■ **EXERCISE TASK**: Recast the items starting at the line containing "The image size is (1000, 479)." and ending at the line containing "will (420, 122)." as a Markdown table with the columns Row and Line, one row per line and blank lines omitted.

■ **RAW DATA**:
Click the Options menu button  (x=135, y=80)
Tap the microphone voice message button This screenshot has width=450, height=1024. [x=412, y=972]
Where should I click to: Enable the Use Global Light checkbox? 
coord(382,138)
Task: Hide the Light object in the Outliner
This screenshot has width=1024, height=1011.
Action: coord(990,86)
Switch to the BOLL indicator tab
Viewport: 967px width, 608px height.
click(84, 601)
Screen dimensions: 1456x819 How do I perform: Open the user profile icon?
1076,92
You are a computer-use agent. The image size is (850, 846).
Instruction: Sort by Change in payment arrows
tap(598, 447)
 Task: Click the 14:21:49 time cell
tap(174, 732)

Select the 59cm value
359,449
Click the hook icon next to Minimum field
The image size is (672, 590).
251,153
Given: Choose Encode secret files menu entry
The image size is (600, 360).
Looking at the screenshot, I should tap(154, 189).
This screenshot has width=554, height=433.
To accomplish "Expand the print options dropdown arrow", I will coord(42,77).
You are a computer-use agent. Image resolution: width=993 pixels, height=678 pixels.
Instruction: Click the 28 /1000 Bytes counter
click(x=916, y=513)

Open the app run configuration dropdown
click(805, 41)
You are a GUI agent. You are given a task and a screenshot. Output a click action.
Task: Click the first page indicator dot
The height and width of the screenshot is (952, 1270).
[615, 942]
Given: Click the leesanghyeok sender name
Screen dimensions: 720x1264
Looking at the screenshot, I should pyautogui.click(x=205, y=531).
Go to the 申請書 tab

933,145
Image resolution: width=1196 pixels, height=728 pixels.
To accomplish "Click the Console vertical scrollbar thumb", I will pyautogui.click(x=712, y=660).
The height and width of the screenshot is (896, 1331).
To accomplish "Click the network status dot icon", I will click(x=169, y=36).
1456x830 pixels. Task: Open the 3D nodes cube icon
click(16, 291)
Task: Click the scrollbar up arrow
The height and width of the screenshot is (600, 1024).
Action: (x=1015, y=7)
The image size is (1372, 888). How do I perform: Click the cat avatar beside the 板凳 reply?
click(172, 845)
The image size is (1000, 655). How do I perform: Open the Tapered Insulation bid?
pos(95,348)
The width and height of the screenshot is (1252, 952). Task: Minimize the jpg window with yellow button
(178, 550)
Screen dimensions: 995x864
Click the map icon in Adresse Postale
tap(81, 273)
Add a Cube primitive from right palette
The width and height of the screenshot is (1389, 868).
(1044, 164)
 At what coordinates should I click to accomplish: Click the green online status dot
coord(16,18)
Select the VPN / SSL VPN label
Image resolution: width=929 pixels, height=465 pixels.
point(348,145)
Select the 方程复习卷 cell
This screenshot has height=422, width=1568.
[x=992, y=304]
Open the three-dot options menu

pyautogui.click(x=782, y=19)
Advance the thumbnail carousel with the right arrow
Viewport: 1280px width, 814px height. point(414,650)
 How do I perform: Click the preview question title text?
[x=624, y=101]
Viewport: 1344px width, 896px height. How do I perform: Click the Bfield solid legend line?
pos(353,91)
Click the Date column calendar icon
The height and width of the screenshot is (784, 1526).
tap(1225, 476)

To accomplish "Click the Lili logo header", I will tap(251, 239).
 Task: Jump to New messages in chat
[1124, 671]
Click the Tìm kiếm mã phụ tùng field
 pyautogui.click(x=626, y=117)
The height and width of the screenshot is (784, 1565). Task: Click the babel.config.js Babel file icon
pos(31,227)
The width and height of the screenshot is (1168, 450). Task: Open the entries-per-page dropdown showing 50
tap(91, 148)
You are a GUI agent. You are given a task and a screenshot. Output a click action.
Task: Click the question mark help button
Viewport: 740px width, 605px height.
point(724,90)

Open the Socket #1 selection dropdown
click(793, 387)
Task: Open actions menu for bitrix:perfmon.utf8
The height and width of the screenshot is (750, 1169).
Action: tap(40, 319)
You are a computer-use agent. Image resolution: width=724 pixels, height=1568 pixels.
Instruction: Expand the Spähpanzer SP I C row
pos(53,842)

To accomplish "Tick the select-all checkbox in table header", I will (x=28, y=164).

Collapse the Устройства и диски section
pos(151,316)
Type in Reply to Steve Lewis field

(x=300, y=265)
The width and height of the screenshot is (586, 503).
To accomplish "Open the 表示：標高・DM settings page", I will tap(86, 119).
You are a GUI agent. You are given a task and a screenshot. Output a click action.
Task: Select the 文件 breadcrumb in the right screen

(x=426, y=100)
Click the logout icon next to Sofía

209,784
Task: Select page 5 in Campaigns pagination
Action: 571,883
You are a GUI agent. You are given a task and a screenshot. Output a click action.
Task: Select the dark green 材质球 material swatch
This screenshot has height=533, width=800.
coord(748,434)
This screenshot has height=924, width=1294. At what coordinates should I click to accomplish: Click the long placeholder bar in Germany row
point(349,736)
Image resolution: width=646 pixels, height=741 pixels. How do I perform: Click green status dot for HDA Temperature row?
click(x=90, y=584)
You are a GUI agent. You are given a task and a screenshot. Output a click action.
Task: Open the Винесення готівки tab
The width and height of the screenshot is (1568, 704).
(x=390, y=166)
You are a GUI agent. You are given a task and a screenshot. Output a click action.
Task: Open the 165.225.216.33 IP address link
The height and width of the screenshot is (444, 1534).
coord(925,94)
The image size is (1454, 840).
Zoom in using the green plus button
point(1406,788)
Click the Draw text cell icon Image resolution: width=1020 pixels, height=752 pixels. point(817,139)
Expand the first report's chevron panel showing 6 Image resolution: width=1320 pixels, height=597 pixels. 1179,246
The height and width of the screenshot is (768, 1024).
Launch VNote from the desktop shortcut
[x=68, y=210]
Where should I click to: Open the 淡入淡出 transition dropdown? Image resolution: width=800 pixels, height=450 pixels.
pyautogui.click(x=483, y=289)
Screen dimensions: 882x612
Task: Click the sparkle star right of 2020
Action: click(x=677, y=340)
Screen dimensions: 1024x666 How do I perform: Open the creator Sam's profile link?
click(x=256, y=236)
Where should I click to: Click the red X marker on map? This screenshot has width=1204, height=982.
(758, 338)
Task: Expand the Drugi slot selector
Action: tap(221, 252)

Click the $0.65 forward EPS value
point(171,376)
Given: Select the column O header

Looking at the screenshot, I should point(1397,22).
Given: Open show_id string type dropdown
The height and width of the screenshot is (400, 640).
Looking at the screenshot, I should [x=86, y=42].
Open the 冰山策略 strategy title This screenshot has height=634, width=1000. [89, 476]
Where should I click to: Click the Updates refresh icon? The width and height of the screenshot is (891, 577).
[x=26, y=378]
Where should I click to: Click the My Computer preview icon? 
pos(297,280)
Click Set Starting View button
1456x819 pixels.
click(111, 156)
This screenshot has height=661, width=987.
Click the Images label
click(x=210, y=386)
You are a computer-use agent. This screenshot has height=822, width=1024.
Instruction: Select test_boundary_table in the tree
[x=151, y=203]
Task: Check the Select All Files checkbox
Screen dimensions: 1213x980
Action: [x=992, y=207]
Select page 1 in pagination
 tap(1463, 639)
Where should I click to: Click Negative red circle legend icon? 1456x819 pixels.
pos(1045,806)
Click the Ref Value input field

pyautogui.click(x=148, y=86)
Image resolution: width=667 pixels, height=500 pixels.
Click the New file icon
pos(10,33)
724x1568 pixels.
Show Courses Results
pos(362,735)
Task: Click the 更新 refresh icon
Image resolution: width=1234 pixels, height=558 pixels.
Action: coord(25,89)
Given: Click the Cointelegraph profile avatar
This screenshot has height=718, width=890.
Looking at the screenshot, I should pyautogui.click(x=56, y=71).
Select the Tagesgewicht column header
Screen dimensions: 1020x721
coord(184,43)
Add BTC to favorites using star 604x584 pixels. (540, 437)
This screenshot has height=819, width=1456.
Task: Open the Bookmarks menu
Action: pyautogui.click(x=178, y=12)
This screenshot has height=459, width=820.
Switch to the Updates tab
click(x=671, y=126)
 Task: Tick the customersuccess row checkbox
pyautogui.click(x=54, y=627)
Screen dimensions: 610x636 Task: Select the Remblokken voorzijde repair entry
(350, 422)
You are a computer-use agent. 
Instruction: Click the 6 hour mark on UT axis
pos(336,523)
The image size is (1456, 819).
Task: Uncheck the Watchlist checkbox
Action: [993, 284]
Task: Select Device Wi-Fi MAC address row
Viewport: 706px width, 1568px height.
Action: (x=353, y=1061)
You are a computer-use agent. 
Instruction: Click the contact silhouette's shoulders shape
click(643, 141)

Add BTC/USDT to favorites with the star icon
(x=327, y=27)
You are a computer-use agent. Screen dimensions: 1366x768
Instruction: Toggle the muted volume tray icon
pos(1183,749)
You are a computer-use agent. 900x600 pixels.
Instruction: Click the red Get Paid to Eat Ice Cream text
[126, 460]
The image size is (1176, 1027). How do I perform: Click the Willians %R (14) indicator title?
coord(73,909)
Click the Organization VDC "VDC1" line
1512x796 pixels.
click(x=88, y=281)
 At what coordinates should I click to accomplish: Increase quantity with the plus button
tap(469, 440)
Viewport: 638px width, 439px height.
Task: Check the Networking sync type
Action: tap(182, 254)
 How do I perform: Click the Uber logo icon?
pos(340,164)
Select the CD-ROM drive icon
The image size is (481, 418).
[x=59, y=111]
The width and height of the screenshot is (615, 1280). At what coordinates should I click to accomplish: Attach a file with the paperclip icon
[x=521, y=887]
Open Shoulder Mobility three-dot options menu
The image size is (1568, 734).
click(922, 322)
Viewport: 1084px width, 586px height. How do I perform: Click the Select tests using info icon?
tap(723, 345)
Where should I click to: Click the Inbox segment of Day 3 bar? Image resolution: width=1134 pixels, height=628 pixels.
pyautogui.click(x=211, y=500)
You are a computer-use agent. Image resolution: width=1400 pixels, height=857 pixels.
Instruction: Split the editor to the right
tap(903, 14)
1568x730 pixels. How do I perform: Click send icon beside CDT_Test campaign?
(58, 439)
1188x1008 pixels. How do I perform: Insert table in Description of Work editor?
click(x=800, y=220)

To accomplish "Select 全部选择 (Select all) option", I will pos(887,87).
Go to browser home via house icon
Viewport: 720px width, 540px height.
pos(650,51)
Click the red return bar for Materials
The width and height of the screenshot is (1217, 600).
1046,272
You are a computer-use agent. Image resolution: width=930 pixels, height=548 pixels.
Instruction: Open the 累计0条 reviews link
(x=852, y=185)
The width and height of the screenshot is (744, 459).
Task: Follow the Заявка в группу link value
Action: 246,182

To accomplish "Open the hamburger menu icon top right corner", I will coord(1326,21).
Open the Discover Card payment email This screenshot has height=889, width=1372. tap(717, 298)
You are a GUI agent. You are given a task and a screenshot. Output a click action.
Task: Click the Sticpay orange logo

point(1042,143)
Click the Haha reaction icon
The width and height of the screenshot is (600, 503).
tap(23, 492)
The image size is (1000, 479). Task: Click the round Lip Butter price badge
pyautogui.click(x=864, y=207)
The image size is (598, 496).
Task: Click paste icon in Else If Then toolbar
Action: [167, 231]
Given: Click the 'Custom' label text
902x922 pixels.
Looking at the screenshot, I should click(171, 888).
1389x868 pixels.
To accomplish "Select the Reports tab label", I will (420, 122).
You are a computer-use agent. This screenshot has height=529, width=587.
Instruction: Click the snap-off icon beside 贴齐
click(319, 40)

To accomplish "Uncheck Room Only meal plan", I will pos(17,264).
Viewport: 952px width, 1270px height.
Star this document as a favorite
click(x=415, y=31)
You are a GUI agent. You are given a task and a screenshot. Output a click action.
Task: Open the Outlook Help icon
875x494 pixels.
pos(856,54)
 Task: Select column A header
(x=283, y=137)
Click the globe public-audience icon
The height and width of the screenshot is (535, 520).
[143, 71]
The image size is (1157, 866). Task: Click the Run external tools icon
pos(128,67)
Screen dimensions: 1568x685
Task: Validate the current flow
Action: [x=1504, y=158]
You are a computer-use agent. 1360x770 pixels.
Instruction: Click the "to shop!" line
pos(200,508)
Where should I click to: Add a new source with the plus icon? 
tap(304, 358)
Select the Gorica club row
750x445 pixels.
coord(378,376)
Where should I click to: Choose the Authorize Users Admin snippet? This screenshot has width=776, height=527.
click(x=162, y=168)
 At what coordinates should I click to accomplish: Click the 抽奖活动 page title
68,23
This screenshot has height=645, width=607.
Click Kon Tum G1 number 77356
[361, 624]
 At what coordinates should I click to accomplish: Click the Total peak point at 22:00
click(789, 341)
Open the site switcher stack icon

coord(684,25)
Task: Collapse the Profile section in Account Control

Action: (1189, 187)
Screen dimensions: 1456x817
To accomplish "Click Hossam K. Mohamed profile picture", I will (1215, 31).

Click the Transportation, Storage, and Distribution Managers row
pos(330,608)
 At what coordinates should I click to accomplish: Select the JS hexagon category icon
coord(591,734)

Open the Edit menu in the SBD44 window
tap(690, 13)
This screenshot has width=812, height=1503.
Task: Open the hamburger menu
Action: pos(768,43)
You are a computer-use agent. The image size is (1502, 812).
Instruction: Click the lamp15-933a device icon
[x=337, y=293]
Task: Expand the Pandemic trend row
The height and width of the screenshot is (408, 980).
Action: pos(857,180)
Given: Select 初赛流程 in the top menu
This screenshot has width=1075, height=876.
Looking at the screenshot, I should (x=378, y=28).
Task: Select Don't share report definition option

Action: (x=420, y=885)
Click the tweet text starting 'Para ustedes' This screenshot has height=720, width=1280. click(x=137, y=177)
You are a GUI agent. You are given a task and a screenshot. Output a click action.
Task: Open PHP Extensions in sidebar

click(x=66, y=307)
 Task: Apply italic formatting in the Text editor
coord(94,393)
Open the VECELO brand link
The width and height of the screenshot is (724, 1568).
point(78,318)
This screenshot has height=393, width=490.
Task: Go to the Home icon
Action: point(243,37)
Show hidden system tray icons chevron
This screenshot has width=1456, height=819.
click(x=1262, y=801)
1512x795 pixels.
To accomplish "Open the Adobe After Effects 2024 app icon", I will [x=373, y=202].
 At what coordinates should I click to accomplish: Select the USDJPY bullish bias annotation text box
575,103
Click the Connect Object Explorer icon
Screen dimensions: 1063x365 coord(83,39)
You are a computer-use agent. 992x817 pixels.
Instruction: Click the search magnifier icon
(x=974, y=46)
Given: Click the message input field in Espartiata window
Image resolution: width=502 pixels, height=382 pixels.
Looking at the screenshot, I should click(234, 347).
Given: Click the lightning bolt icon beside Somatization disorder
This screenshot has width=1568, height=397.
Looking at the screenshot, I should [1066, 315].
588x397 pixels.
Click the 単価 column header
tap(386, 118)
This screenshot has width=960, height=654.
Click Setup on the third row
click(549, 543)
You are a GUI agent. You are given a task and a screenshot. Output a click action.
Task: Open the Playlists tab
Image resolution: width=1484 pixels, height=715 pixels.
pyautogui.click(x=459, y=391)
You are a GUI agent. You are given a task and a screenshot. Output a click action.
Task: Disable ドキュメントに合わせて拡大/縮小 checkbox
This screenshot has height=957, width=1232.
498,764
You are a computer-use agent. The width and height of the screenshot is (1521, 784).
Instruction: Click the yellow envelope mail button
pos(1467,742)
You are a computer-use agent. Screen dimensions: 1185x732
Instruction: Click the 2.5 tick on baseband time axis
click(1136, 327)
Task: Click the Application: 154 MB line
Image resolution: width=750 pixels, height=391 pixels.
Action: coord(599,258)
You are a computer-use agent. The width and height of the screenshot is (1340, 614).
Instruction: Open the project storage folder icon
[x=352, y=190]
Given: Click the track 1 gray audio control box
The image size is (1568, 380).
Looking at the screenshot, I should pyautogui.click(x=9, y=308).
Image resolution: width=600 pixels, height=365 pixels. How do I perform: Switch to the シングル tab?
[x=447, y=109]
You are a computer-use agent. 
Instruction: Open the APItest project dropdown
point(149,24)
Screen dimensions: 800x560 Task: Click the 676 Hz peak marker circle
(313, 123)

■ **TASK ANSWER**:
| Row | Line |
|---|---|
| 1 | The image size is (1000, 479). Task: Click the round Lip Butter price badge |
| 2 | pyautogui.click(x=864, y=207) |
| 3 | The image size is (598, 496). |
| 4 | Task: Click paste icon in Else If Then toolbar |
| 5 | Action: [167, 231] |
| 6 | Given: Click the 'Custom' label text |
| 7 | 902x922 pixels. |
| 8 | Looking at the screenshot, I should click(171, 888). |
| 9 | 1389x868 pixels. |
| 10 | To accomplish "Select the Reports tab label", I will (420, 122). |